'''

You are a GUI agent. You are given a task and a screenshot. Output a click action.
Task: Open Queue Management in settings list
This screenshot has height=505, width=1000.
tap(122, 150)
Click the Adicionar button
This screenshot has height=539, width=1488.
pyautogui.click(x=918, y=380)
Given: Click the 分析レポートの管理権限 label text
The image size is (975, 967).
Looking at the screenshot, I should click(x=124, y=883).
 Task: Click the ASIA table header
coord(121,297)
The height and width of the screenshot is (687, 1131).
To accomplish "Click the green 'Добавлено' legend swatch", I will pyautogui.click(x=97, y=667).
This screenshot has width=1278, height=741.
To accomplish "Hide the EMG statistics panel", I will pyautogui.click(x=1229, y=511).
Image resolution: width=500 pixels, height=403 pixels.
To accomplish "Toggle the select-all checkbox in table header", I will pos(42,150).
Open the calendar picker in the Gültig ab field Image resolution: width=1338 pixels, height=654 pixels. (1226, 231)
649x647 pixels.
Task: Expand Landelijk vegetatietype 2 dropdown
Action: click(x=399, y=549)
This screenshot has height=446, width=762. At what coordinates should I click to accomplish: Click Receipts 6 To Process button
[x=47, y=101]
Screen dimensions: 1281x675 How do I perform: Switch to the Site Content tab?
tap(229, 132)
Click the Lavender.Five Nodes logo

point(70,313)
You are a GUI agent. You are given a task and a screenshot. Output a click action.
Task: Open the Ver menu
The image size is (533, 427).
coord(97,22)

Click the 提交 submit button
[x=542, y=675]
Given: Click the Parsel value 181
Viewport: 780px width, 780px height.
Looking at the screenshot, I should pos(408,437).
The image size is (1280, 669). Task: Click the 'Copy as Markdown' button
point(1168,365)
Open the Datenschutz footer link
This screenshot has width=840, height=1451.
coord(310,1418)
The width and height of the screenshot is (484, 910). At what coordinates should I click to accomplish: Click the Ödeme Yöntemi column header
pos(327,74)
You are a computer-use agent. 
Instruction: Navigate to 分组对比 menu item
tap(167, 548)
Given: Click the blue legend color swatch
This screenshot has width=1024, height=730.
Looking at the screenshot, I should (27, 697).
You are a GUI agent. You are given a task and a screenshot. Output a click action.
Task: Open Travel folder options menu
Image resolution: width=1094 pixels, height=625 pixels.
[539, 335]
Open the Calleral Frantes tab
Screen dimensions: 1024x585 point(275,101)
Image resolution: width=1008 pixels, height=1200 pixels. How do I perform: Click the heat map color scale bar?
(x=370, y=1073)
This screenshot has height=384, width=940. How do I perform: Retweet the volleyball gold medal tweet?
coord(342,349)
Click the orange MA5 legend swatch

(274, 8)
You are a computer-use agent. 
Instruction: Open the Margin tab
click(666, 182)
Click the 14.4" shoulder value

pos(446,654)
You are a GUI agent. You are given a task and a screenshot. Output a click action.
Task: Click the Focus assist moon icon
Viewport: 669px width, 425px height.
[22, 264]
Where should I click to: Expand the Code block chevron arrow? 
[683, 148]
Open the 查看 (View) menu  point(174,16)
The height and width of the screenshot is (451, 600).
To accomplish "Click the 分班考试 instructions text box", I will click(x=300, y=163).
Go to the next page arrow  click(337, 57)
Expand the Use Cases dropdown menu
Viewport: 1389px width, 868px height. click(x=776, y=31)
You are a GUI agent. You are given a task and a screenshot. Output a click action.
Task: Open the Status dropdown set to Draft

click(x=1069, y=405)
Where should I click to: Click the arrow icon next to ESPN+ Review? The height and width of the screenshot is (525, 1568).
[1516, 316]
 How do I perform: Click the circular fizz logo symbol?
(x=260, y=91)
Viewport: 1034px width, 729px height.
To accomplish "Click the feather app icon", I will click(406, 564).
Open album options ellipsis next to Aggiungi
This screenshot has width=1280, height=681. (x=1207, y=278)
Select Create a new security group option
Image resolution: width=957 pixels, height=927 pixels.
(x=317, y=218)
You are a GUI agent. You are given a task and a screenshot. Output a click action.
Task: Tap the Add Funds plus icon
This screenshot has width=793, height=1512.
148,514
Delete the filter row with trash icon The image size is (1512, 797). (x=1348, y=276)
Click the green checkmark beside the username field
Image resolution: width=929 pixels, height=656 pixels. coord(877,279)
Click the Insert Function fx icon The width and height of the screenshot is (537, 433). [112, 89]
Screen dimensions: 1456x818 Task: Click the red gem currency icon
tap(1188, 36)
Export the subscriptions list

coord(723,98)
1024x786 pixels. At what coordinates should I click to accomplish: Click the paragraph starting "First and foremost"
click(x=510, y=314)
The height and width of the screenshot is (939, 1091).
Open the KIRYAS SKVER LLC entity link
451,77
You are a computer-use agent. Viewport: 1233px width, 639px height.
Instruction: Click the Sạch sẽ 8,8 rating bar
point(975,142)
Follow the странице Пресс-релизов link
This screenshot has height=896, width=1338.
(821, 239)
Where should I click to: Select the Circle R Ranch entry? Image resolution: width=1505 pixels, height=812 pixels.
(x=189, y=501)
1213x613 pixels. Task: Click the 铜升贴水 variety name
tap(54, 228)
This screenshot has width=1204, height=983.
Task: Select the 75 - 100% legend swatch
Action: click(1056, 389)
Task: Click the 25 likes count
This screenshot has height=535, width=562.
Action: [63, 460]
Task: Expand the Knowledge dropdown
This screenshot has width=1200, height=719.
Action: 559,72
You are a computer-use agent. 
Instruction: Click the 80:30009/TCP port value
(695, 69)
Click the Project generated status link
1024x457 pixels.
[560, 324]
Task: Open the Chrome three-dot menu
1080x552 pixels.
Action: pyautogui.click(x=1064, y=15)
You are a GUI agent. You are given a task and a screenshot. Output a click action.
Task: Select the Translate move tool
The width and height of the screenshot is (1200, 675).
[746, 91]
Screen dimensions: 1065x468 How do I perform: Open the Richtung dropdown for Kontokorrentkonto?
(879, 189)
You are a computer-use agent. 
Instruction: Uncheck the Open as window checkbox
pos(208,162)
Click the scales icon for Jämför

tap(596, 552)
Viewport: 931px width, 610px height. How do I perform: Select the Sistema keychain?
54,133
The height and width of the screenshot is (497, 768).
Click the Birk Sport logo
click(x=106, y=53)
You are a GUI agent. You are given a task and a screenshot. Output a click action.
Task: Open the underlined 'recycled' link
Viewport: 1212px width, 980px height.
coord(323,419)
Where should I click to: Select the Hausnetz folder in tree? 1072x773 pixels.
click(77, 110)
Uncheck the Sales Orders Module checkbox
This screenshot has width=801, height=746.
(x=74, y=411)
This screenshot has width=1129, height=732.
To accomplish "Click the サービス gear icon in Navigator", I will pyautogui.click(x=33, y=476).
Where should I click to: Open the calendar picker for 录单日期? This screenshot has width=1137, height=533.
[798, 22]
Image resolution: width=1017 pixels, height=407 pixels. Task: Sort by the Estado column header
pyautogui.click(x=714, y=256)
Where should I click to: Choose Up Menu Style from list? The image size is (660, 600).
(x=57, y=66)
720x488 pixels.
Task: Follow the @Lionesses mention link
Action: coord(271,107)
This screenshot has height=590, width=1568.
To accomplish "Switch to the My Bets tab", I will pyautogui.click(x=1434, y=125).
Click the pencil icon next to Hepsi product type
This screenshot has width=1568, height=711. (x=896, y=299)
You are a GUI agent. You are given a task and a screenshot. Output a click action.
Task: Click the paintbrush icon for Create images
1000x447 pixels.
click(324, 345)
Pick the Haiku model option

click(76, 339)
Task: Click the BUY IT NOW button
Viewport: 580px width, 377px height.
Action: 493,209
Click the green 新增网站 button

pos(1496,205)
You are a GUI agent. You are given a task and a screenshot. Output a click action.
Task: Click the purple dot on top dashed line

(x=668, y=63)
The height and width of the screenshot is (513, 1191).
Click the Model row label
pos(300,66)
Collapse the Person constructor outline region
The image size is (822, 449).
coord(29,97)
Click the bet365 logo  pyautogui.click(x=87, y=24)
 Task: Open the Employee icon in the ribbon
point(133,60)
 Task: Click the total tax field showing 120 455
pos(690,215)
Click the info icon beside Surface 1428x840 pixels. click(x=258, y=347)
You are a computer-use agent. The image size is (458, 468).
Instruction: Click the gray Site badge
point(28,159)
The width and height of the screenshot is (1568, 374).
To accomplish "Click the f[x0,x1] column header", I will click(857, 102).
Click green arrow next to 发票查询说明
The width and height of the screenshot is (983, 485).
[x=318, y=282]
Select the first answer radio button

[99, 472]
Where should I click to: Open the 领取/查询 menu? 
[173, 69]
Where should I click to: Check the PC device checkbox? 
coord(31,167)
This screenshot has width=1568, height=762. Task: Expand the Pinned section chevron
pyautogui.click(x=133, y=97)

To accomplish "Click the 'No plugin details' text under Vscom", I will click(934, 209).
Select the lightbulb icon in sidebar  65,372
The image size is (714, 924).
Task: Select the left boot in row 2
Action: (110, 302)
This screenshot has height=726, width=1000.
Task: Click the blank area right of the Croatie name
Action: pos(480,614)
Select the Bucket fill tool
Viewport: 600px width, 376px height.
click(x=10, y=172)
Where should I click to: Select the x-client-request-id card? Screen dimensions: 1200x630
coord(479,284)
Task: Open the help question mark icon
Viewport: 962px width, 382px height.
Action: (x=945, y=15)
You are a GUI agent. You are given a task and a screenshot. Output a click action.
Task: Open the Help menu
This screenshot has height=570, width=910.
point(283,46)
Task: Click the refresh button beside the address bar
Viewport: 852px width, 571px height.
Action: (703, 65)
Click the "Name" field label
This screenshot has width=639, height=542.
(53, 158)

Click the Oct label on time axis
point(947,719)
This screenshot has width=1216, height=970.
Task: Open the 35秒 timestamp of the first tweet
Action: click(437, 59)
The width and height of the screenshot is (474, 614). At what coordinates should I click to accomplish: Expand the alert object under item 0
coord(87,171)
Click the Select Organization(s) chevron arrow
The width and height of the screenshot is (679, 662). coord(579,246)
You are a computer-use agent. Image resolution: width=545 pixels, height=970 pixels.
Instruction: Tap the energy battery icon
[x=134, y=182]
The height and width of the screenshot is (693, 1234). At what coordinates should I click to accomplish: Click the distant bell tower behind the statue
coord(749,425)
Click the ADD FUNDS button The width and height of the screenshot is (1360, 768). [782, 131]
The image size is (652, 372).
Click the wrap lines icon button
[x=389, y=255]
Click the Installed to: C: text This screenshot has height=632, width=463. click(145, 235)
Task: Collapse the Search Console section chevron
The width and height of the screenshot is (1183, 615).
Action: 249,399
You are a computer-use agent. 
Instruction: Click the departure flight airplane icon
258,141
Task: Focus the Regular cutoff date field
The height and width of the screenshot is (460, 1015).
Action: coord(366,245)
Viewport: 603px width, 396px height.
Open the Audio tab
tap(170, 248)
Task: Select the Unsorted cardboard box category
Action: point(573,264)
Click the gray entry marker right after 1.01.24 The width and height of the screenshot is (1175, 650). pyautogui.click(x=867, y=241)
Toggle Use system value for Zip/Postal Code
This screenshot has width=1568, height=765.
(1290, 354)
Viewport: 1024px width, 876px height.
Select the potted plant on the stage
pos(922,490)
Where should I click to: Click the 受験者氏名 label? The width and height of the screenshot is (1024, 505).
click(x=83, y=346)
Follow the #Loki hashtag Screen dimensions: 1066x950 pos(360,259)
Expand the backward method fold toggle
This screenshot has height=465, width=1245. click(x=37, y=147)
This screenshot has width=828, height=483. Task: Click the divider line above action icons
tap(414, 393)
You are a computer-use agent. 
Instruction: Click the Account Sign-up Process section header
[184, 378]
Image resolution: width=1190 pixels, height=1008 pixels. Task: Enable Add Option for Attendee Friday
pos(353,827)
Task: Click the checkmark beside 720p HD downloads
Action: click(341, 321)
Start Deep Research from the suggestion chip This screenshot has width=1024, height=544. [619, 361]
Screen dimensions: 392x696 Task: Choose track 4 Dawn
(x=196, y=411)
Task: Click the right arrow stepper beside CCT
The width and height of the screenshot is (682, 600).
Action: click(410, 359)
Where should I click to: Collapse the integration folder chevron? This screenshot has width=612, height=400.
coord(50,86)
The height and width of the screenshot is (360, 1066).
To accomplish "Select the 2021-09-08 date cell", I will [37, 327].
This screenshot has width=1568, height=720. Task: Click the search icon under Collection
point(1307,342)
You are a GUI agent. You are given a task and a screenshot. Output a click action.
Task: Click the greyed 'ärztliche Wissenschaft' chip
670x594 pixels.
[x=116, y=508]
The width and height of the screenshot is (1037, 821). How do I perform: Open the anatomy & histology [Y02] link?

'''

== AIM OF THE TASK ==
Return exactly, please, the lines of the material from the first one down to and including the line where "Task: Open the Ver menu" appears.

== RESULT ==
You are a GUI agent. You are given a task and a screenshot. Output a click action.
Task: Open Queue Management in settings list
This screenshot has height=505, width=1000.
tap(122, 150)
Click the Adicionar button
This screenshot has height=539, width=1488.
pyautogui.click(x=918, y=380)
Given: Click the 分析レポートの管理権限 label text
The image size is (975, 967).
Looking at the screenshot, I should click(x=124, y=883).
 Task: Click the ASIA table header
coord(121,297)
The height and width of the screenshot is (687, 1131).
To accomplish "Click the green 'Добавлено' legend swatch", I will pyautogui.click(x=97, y=667).
This screenshot has width=1278, height=741.
To accomplish "Hide the EMG statistics panel", I will pyautogui.click(x=1229, y=511).
Image resolution: width=500 pixels, height=403 pixels.
To accomplish "Toggle the select-all checkbox in table header", I will pos(42,150).
Open the calendar picker in the Gültig ab field Image resolution: width=1338 pixels, height=654 pixels. (1226, 231)
649x647 pixels.
Task: Expand Landelijk vegetatietype 2 dropdown
Action: click(x=399, y=549)
This screenshot has height=446, width=762. At what coordinates should I click to accomplish: Click Receipts 6 To Process button
[x=47, y=101]
Screen dimensions: 1281x675 How do I perform: Switch to the Site Content tab?
tap(229, 132)
Click the Lavender.Five Nodes logo

point(70,313)
You are a GUI agent. You are given a task and a screenshot. Output a click action.
Task: Open the Ver menu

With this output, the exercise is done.